Description of the task: The output should be limited to the line holding "792x317 pixels." and the lines after it through the end of the entries, each restated exactly.

┌──

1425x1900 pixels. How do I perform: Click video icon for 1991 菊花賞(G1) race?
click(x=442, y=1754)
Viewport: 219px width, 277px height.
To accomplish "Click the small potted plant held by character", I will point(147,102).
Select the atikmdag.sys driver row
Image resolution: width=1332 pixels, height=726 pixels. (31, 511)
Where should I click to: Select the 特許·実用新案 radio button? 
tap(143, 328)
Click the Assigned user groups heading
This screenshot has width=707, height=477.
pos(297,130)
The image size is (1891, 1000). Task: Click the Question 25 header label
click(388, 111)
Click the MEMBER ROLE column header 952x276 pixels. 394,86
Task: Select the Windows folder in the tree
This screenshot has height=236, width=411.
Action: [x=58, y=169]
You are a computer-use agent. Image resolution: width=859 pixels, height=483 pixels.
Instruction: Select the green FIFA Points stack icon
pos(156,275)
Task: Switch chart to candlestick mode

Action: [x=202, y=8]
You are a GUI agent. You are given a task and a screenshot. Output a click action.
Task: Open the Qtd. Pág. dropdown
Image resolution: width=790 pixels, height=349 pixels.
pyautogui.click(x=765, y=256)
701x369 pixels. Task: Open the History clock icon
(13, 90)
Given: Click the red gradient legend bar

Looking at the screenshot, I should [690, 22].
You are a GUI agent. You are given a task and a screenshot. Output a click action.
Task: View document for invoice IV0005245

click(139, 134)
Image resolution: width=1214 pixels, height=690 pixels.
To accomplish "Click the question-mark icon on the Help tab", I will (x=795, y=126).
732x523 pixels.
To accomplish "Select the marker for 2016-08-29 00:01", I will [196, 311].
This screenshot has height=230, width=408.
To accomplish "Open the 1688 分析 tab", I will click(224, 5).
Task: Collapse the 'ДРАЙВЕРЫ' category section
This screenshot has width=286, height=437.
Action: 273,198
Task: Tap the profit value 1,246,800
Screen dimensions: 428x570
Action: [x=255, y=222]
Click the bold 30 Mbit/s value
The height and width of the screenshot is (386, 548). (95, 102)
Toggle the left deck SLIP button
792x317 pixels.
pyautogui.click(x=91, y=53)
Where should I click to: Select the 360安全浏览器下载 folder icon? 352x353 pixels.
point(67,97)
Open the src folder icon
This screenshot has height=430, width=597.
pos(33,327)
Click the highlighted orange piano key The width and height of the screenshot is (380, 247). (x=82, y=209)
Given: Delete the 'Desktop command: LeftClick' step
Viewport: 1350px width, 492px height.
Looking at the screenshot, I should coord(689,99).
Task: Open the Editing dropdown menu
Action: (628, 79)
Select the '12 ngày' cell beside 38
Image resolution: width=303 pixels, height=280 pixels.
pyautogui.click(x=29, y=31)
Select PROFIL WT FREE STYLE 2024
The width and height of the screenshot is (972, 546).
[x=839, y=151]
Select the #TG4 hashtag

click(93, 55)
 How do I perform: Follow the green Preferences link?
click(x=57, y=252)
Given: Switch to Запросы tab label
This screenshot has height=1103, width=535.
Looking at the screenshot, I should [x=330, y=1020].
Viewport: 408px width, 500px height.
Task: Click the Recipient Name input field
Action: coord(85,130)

└──

Completed task:
792x317 pixels.
pyautogui.click(x=91, y=53)
Where should I click to: Select the 360安全浏览器下载 folder icon? 352x353 pixels.
point(67,97)
Open the src folder icon
This screenshot has height=430, width=597.
pos(33,327)
Click the highlighted orange piano key The width and height of the screenshot is (380, 247). (x=82, y=209)
Given: Delete the 'Desktop command: LeftClick' step
Viewport: 1350px width, 492px height.
Looking at the screenshot, I should coord(689,99).
Task: Open the Editing dropdown menu
Action: (628, 79)
Select the '12 ngày' cell beside 38
Image resolution: width=303 pixels, height=280 pixels.
pyautogui.click(x=29, y=31)
Select PROFIL WT FREE STYLE 2024
The width and height of the screenshot is (972, 546).
[x=839, y=151]
Select the #TG4 hashtag

click(93, 55)
 How do I perform: Follow the green Preferences link?
click(x=57, y=252)
Given: Switch to Запросы tab label
This screenshot has height=1103, width=535.
Looking at the screenshot, I should [x=330, y=1020].
Viewport: 408px width, 500px height.
Task: Click the Recipient Name input field
Action: coord(85,130)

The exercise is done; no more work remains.